Omnibus law terdiri atas banyak peraturan perundang-undangan yang dikumpulkan dalam satu perundang-undangan baru. Sebagai akibat banyaknya peraturan yang diperbaiki, baik melalui reformulasi norma (membuat rumusan ulang), maupun menegasikan norma yang ada, dan menciptakan norma baru, maka jumlah undang-undang yang tercakup dalam suatu omnibus law pasti banyak.

4. Tidak terikat

Omnibus law bersifat mandiri, berdiri sendiri, Salah satu watak omnibus law adalah sifatnya yang mandiri sehingga tidak terikat pada peraturan lain yang selevel dan sejenis.

5. Disharmony

Teknis omnibus dipakai untuk menyelesaikan berbagai persoalan norma yang tersebar dalam peraturan perundang-undangan. Tumpang tindih, disharmoni, obesitas, atau ketidaksinkronan menjadi bagian penting yang diubah, dinormakan ulang, atau dihapuskan sama sekali melalui omnibus law. Hal ini dapat menyebabkan perubahan paradigma dalam perundang-undangan.

Tujuan dan Manfaat

Perubahan lewat pembahasan bersama DPR dan Presiden (plus DPD untuk isu daerah), dan lewat putusan Mahkamah Konstitusi, adalah dua jalan yang dapat ditempuh untuk mengubah Undang-Undang.

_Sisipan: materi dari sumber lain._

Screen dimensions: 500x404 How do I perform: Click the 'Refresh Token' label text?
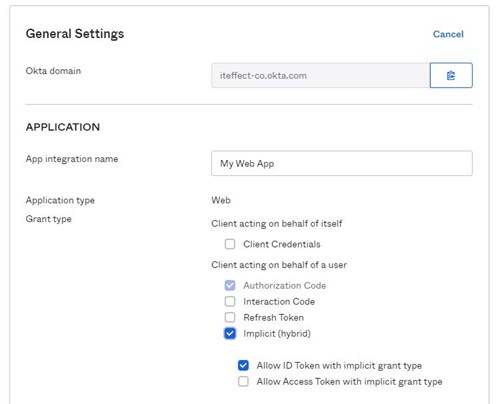click(274, 317)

Peraturan perundang-undangan di bawah Undang-Undang dapat diuji Mahkamah Agung. Namun, ketiga jalan itu dipandang sudah tidak memadai untuk mengatasi obesitas dan disharmoni peraturan perundang-undangan di Indonesia. Mengubah satu persatu undang-undang yang dinilai menghambat investasi tidak efektif.

-Penyederhanaan Perizinan
-Persyaratan Investasi
-Ketenagakerjaan
-Kemudahan, Pemberdayaan, dan Perlindungan UMKM
-Kemudahan Berusaha
-Dukungan Riset dan Inovasi
-Administrasi Pemerintahan
-Pengenaan Sanksi
-Pengadaan Lahan
-Investasi dan Proyek Pemerintah
-Kawasan Ekonomi.

Sementara, Omnibus Law Perpajakan mencakup 6 pilar, yaitu

-Pendanaan Investasi
-Sistem Teritori
-Subjek Pajak Orang Pribadi
– Kepatuhan Wajib Pajak
-Keadilan Iklim Berusaha
-Fasilitas.(*)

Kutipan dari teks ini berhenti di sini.